== Segment start ==

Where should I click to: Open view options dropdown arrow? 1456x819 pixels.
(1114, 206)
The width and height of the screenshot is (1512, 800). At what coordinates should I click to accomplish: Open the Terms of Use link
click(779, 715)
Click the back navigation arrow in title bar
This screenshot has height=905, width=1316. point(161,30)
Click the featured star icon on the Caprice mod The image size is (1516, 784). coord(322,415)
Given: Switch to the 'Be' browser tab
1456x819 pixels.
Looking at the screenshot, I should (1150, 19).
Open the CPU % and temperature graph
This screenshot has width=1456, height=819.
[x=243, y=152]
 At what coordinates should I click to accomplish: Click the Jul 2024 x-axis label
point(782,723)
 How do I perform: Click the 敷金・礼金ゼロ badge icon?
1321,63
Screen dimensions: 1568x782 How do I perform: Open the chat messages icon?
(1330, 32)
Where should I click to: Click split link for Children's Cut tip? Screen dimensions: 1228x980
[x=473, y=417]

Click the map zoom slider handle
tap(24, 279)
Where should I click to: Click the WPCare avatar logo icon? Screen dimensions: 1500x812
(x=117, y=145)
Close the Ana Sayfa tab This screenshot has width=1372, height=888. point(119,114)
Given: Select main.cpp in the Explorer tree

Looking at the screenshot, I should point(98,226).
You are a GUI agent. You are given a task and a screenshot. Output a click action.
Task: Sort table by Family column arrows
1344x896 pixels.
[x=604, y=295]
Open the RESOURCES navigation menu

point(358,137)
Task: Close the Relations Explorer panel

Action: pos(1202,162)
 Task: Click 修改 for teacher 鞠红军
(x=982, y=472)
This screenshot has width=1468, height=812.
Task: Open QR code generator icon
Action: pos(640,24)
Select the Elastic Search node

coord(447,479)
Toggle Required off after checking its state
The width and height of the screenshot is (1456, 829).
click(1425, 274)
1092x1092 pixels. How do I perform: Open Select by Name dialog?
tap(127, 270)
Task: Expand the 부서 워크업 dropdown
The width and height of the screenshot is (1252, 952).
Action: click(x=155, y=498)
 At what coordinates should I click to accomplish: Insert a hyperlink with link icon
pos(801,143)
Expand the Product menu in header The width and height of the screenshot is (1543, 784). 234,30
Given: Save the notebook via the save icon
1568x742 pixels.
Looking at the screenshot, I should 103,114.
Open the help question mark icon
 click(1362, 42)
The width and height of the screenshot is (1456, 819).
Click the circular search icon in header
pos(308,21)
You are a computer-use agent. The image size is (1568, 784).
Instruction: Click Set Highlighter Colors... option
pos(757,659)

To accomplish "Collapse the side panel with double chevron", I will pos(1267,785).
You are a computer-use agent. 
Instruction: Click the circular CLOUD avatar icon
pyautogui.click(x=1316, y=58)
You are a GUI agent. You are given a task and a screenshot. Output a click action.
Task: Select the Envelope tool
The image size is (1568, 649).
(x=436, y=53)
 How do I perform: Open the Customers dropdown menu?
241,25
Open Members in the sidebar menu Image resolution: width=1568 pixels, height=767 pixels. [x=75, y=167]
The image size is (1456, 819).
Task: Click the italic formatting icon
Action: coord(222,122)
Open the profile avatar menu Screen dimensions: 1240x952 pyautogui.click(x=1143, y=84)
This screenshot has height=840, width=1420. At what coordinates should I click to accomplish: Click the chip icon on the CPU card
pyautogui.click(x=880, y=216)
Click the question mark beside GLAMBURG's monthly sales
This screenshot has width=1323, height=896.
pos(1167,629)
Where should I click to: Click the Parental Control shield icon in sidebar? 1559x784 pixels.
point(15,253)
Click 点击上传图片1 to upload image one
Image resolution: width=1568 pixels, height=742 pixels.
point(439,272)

== Segment end ==

### THE TASK
Whenever the string "computer" appears on a line of the material, that line counts; report the count and nothing else.

### RESPONSE TO THIS EXERCISE
2